Estudou design de comunicação, mas desistiu para a música…

Quando fui para belas artes já tocava guitarra e tinha umas bandas. Desde os meus 14 anos que já andava a querer fazer alguma coisa na música e, naquela altura, a Escola Superior de Belas Artes de Lisboa era bastante movimentada em termos de atividades relacionadas com a música. Faziam lá vários concertos, vi por exemplo, os Ena Pá 2000, os Sitiados mais tarde, e por essa altura, comecei a ensaiar com os elementos que depois dariam origem aos Peste & Sida e acabámos por até tocar lá em 1986. A banda começou a funcionar tão bem, começámos a ter pedidos para espetáculos, ofereceram-nos a hipótese de gravar um disco. O Tim dos Xutos & Pontapés viu um concerto nas Belas Artes e convidou-nos para fazer a primeira parte e de repetente comecei a faltar e a dar muito mais atenção à música e o curso de design ficou a meio. Depois ainda voltei à escola para fazer mais um ano. É uma área que me interessa muito, sempre gostei de história de arte, estética, desenho, comunicação visual, fotografia e, por isso, gostei muito desse período, mas a música acabou por ganhar um papel mais importante

É uma área que vai ficar esquecida?

Estamos sempre a estudar. Vou ver exposições, compro livros, frequento sites com esse tipo de informação, faço coleção de posters, é uma área que me interessa muito. As capas dos meus discos, mesmo nas bandas anteriores, algumas fui eu que fiz, outras acabaram por passar por mim na escolha.

Tem noção que há pessoas que não eram nascidas, nessa altura, e que ouvem as suas canções? Tenho essa perceção e tenho sorte que isso aconteça porque podiam ter todas ficado esquecidas no tempo. Fico mesmo contente. Tenho uma filha de 23 anos que levava muitas músicas para os colegas e na primária, identificavam o senhor que cantava o Sol da Caparica. É sinal que aquilo que fizemos foi minimamente bem feito, ou pelo menos, conseguiu alguma coisa interessante.

O gosto pela música veio da família?

Não tenho músicos na família, o meu pai fez parte de um grupo de teatro, depois tocou bateria, a minha mãe também cantava num grupo de teatro, mas estamos a falar de uma altura em que os trabalhadores das empresas tinham esse tipo de atividades. Esse é o legado de artistas na família, mas em casa sempre se ouviu muita música.

Fala várias vezes do seu apreço pela guitarra portuguesa. Como surgiu esta paixão?

Adoro ouvir guitarra portuguesa e, em 2003, quando fizemos o projeto A Naifa decidi comprar uma guitarra portuguesa. Não sabia tocar, mas queria perceber o que poderia fazer sem técnica. Basicamente apaixonei-me pela guitarra e acabei por fazer seis discos sempre com guitarra portuguesa.

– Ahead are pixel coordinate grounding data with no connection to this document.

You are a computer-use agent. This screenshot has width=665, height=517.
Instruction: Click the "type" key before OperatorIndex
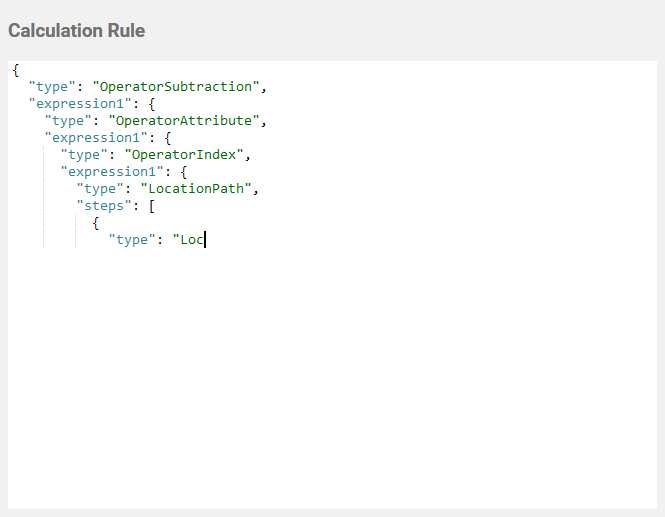point(84,154)
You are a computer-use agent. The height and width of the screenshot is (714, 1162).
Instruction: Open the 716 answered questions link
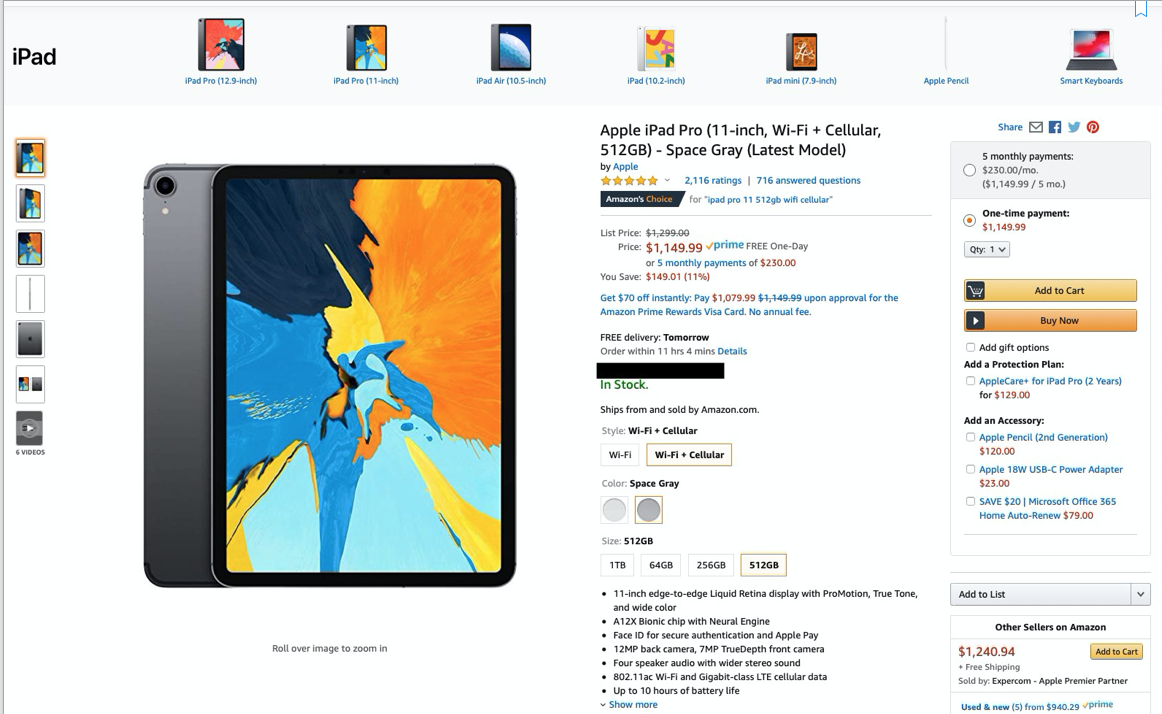coord(809,180)
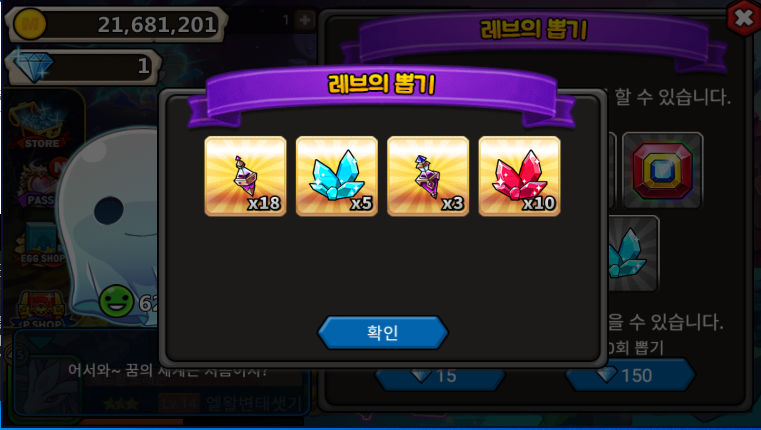
Task: Click the purple potion x3 reward
Action: coord(428,176)
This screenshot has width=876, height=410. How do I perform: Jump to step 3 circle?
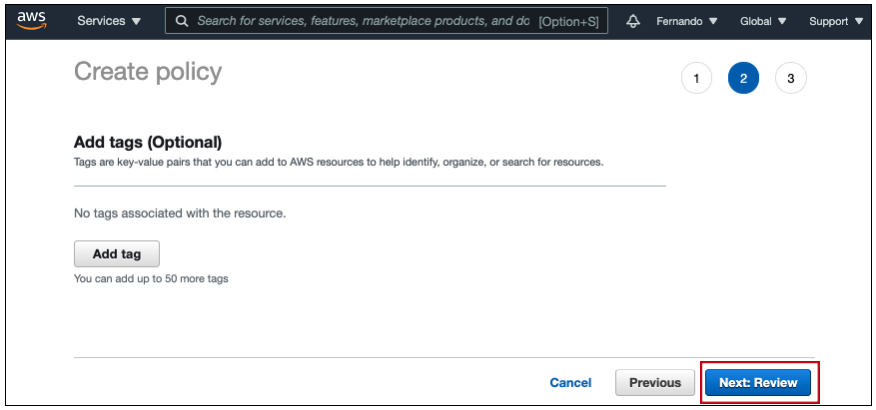tap(791, 79)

Tive aulas com o grande mestre Carlos Gonçalves, que faleceu há dois anos e que tocou com a Amália… Apaixonei-me pelo som do instrumento, mas tenho noção que é preciso muito, muito trabalho e muito treino para se conseguir tocar esse instrumento com algum som. Exercitei horas e horas, mas acho que ainda não consegui chegar a um resultado minimamente interessante.